Date of Award

Fall 2016

Project Type

Dissertation

Program or Major

History

Degree Name

Doctor of Philosophy

First Advisor

Jeff Bolster

Second Advisor

Ellen F. Fitzpatrick

Third Advisor

Eliga H. Gould

Abstract

The Merrimack River and its landscape reflect the priorities that have shaped the stream for two centuries. When Henry David Thoreau and his brother John put their dory into the Merrimack in September of 1839, they were paddling into a landscape that was shifting towards water-powered industries and mill cities. The legal transformation of water and the completion of the Great Stone Dam at Lawrence in 1847 spelled the end of the anadromous fish runs that had populated the Merrimack for centuries. Salmon restoration proceeded for three decades after the Civil War until fish passage failed. Later, water filtration plants allowed communities to draw clean water from the Merrimack, although it ran as an open sewer well into the middle of the twentieth century.

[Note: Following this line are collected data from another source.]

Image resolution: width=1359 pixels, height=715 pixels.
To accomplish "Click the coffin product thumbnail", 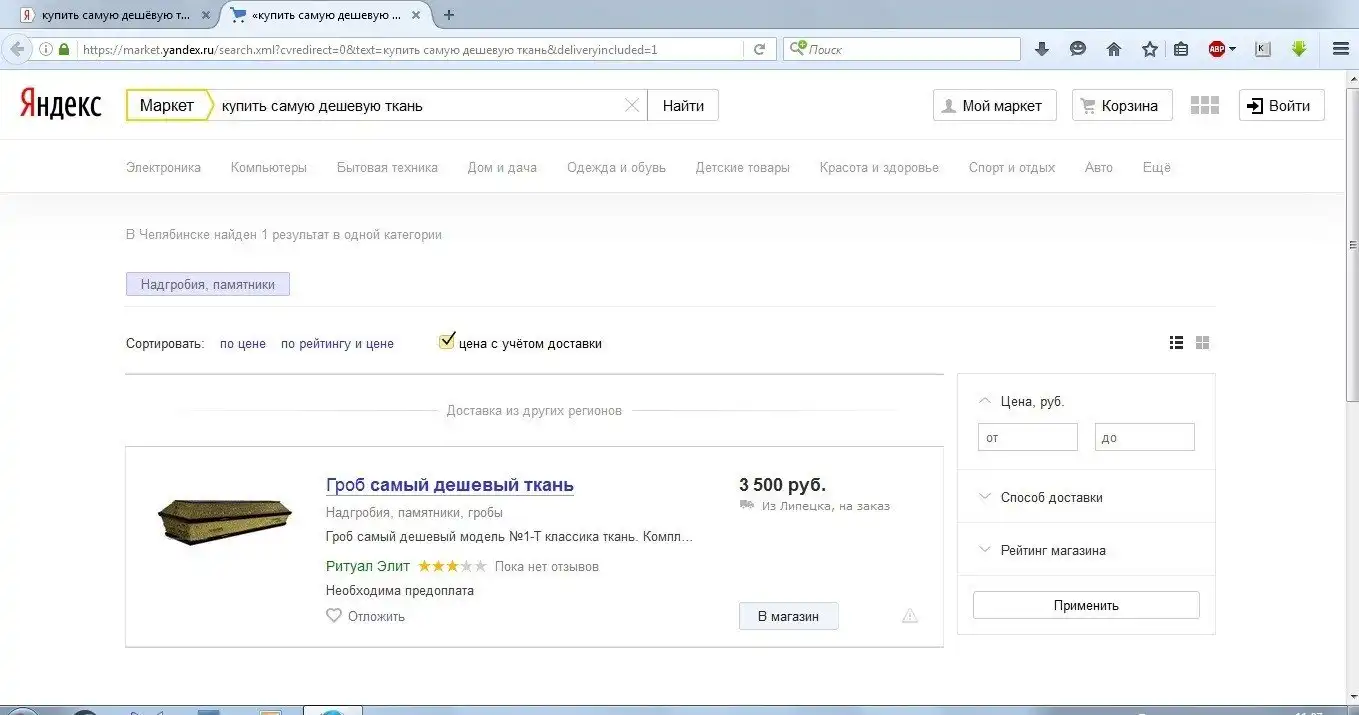I will pos(224,520).
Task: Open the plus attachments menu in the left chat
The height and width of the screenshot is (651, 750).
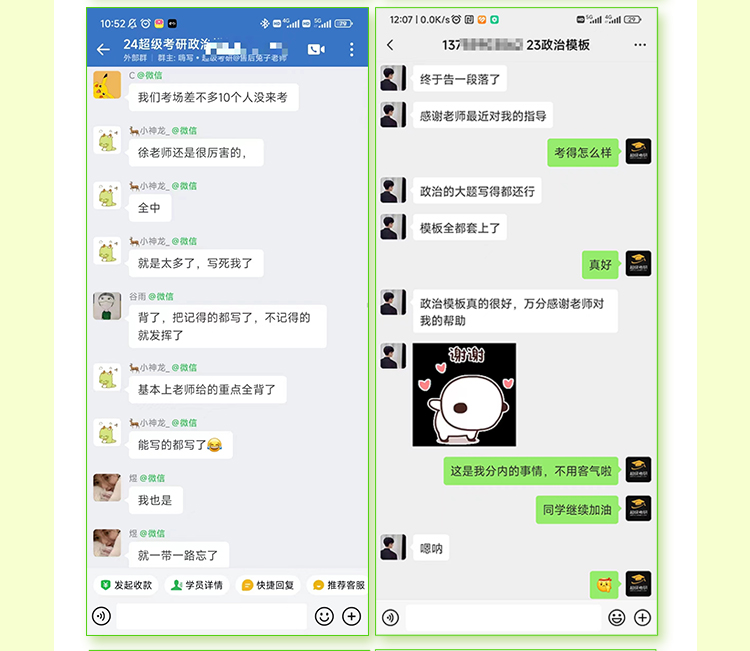Action: (x=352, y=616)
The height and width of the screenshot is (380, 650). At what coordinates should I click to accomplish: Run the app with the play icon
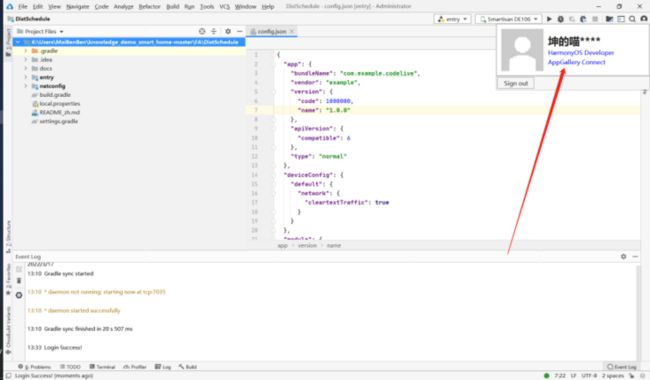549,19
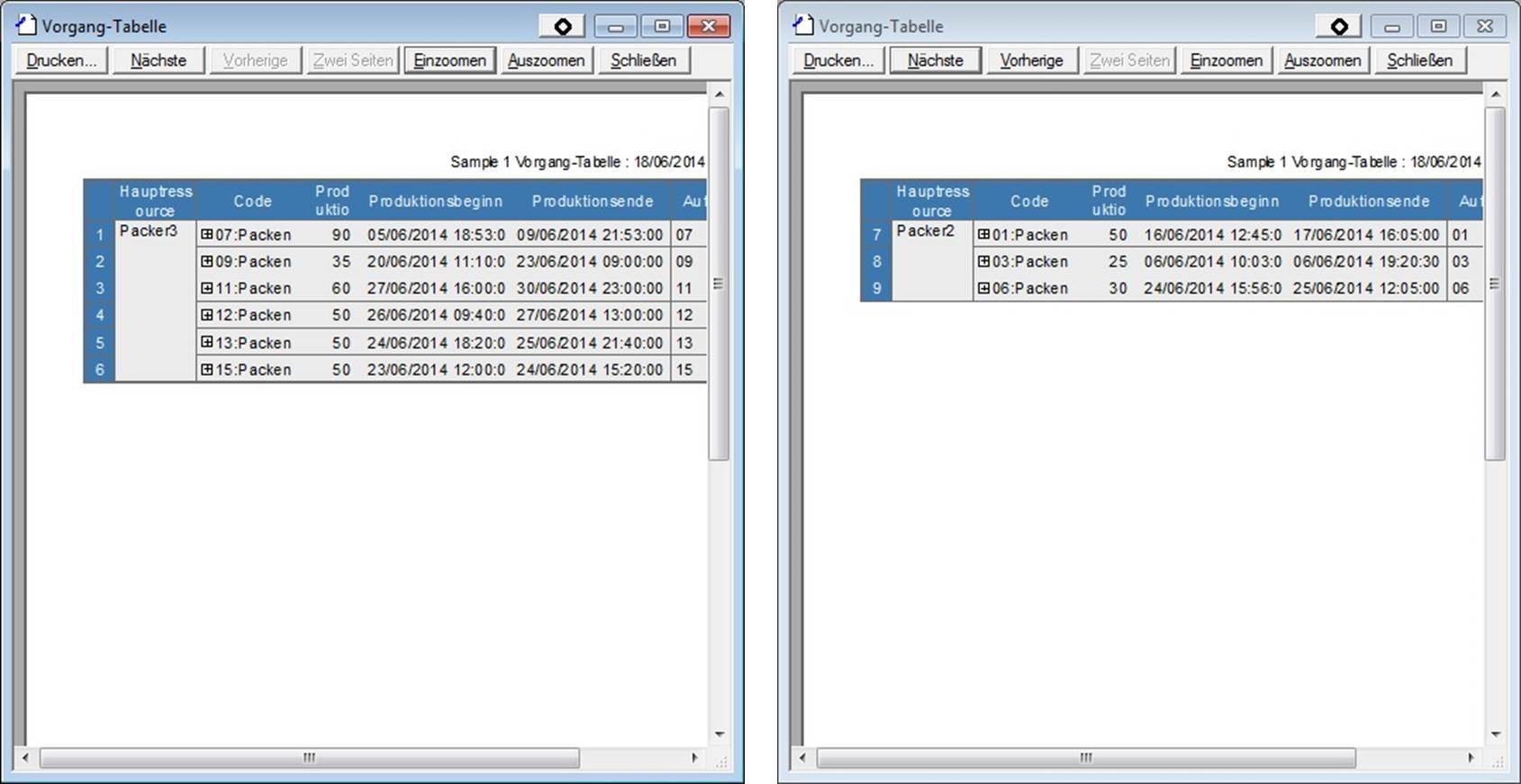This screenshot has height=784, width=1521.
Task: Expand the 09:Packen row
Action: pyautogui.click(x=207, y=261)
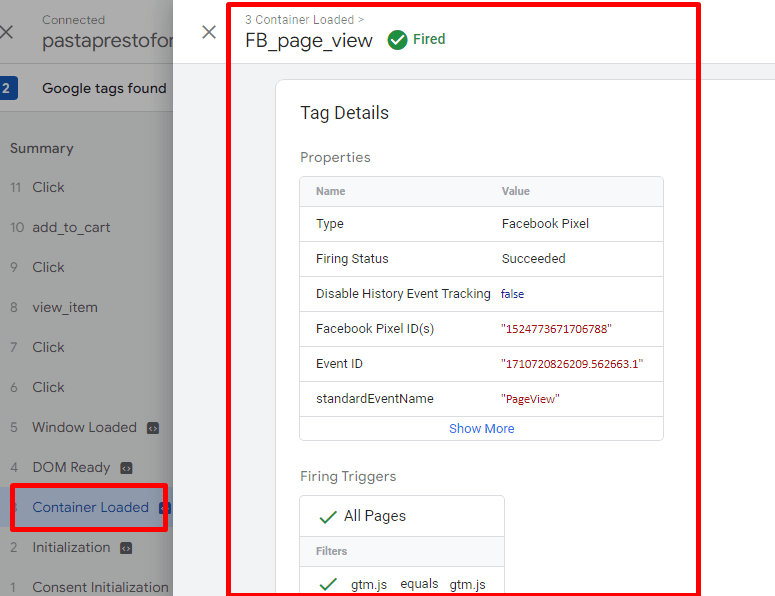The height and width of the screenshot is (596, 775).
Task: Select event 1 Consent Initialization
Action: pos(100,587)
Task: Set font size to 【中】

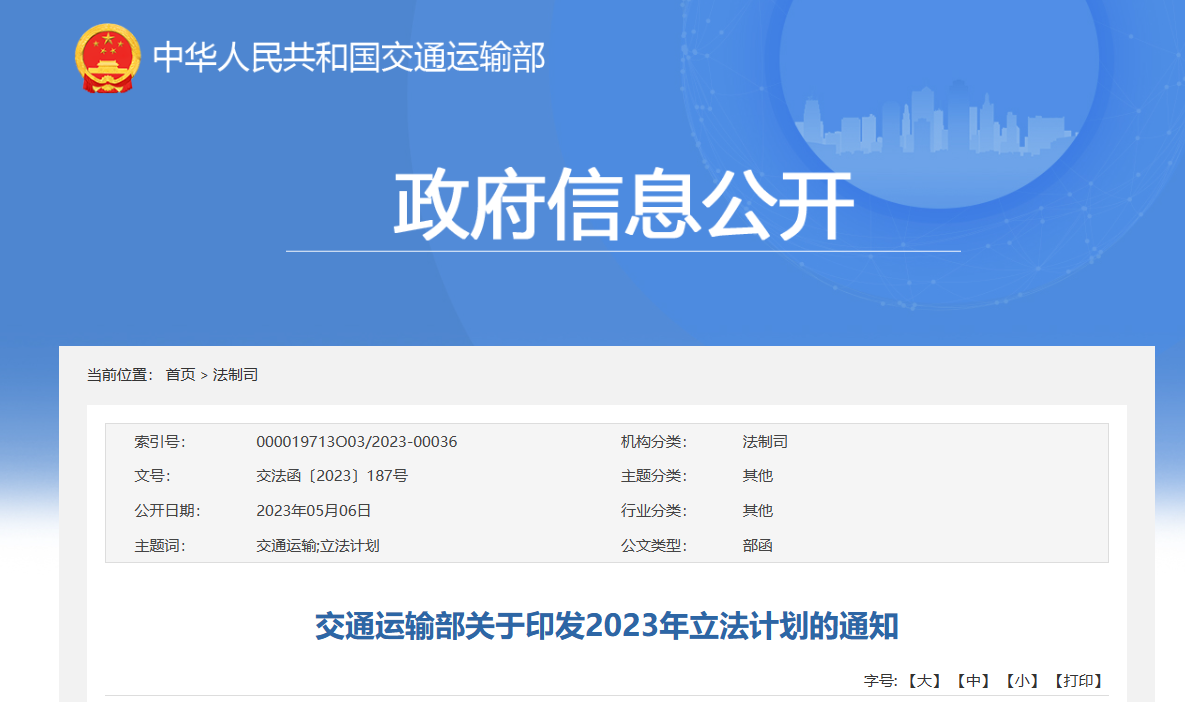Action: (x=973, y=681)
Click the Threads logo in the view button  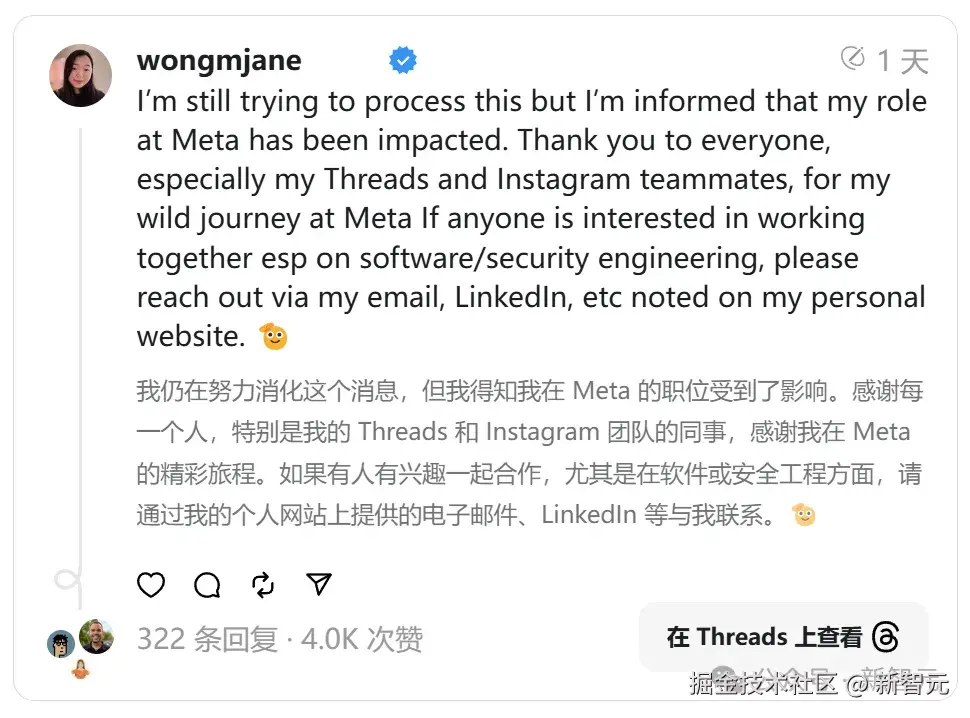click(x=886, y=637)
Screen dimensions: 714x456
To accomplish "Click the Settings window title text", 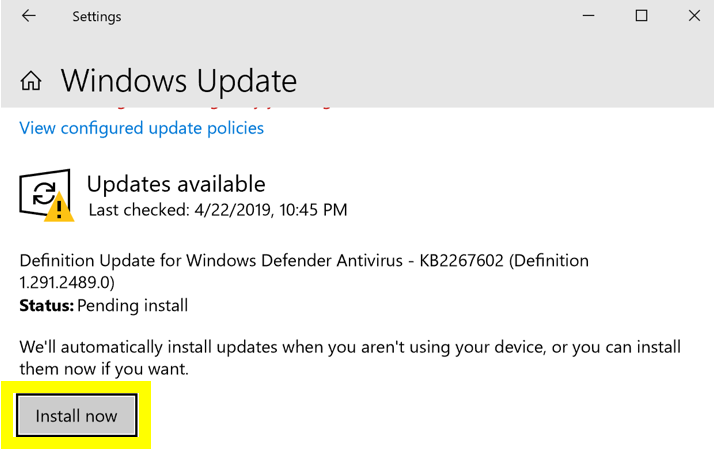I will pyautogui.click(x=97, y=17).
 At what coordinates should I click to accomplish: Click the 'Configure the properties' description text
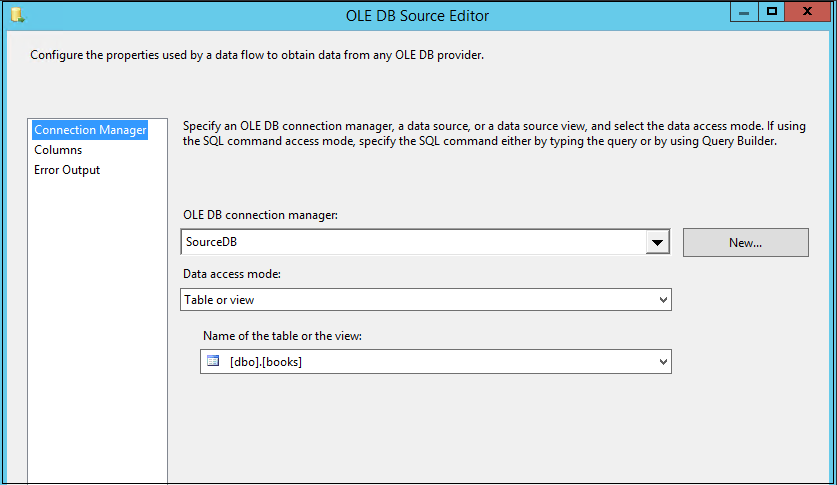click(257, 55)
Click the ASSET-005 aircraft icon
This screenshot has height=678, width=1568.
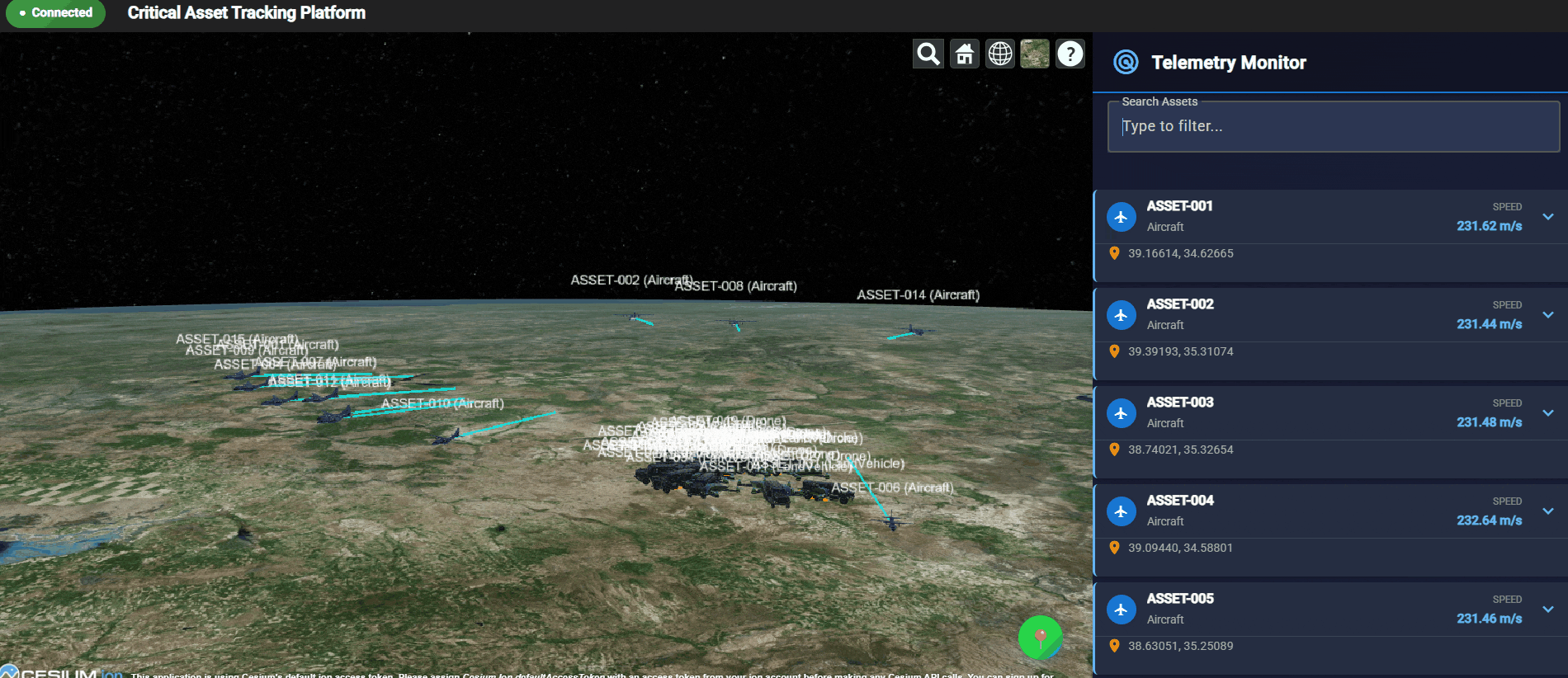pyautogui.click(x=1121, y=610)
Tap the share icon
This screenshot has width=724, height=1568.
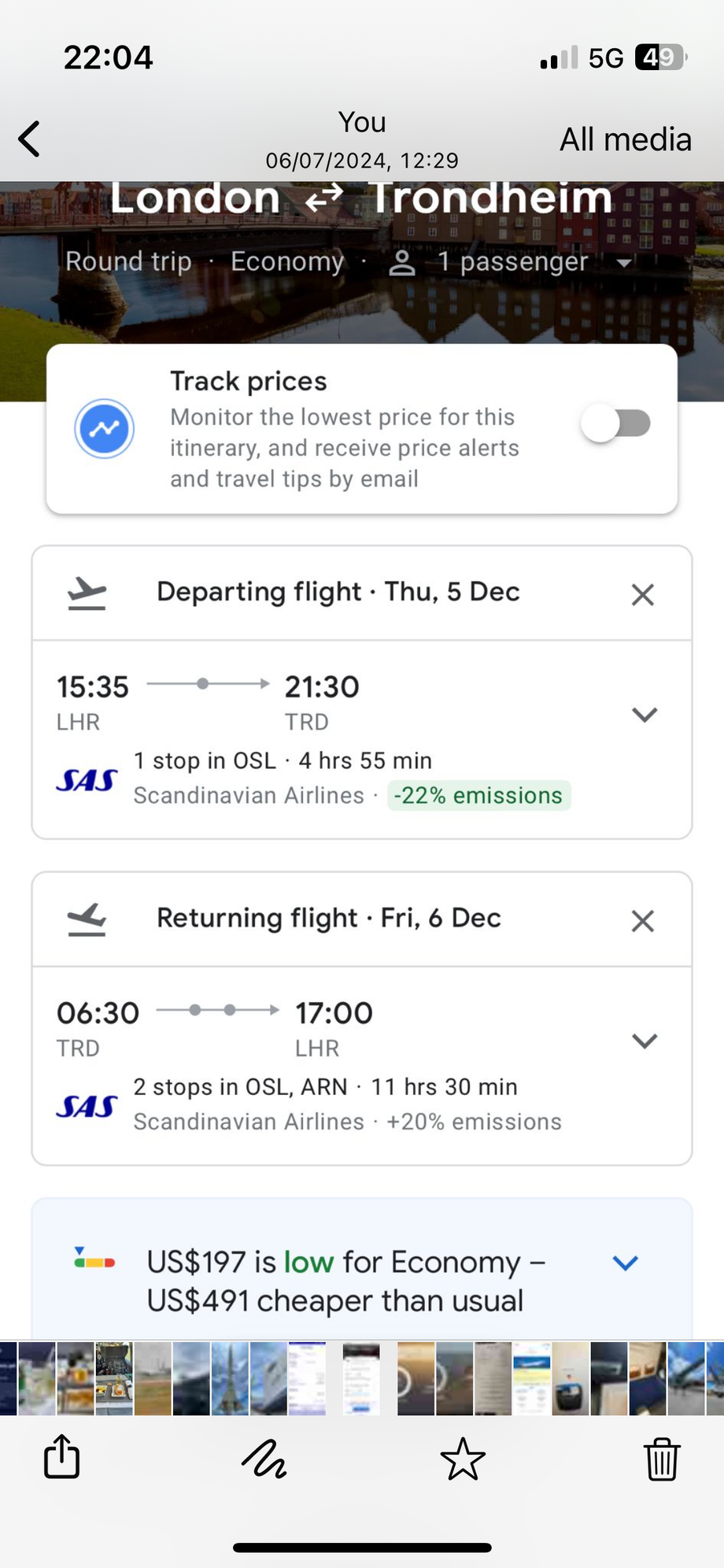point(61,1457)
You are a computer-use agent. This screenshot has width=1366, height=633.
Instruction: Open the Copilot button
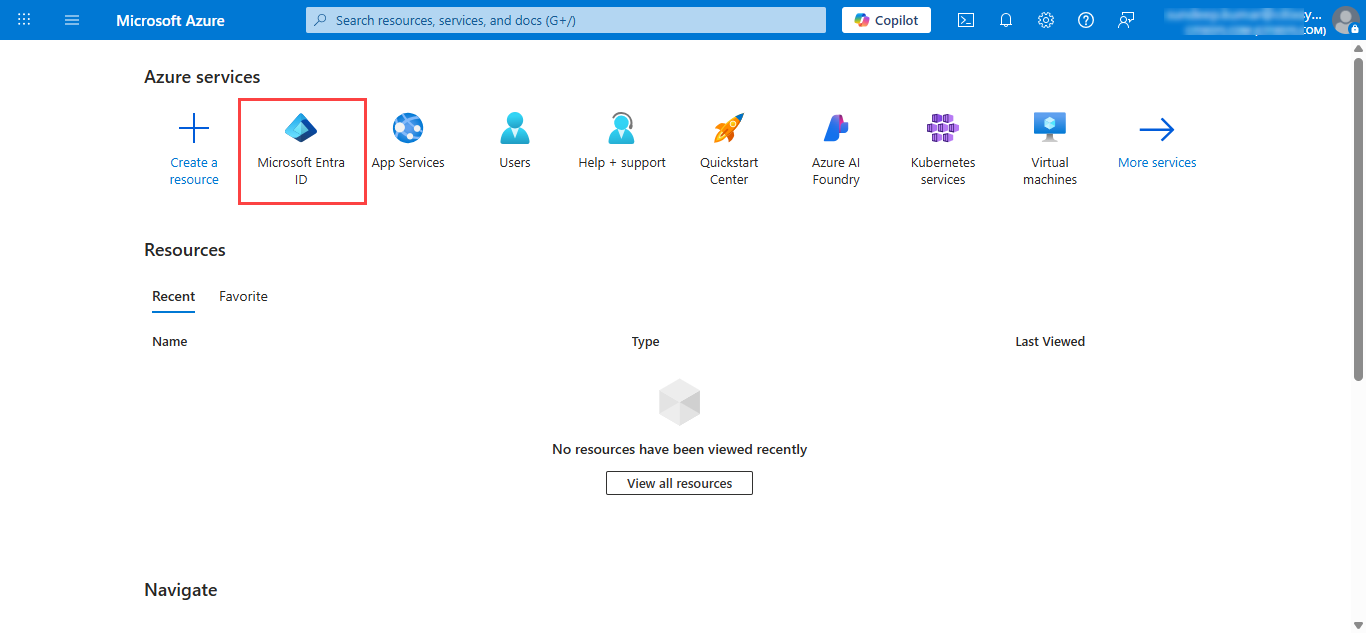[886, 20]
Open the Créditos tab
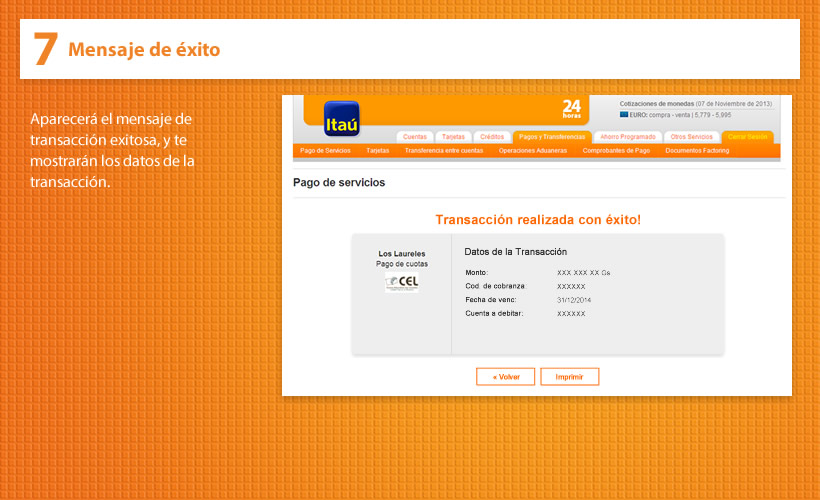Image resolution: width=820 pixels, height=500 pixels. [492, 136]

After World War Two suburban growth rapidly expanded the water map beyond the old mill cities, increasing the need for local supplies. Starting in 1965, the restoration of the Merrimack began with new efforts at federal water pollution control and federal-state fisheries partnerships. An instrumental vision of nature had given way to a wider consideration of what a river could do for local people, and in the multiple restorations that followed leadership was provided at different times by the federal government, state governments, local groups, and private citizens. Along the way, the dams were put back to work generating cheap local hydroelectricity. While some anadromous fish came back to a cleaner river, many did not. The legacy ecosystem of the Merrimack River today reveals how the tension between industry and nature continues to define the priorities that shape local landscapes.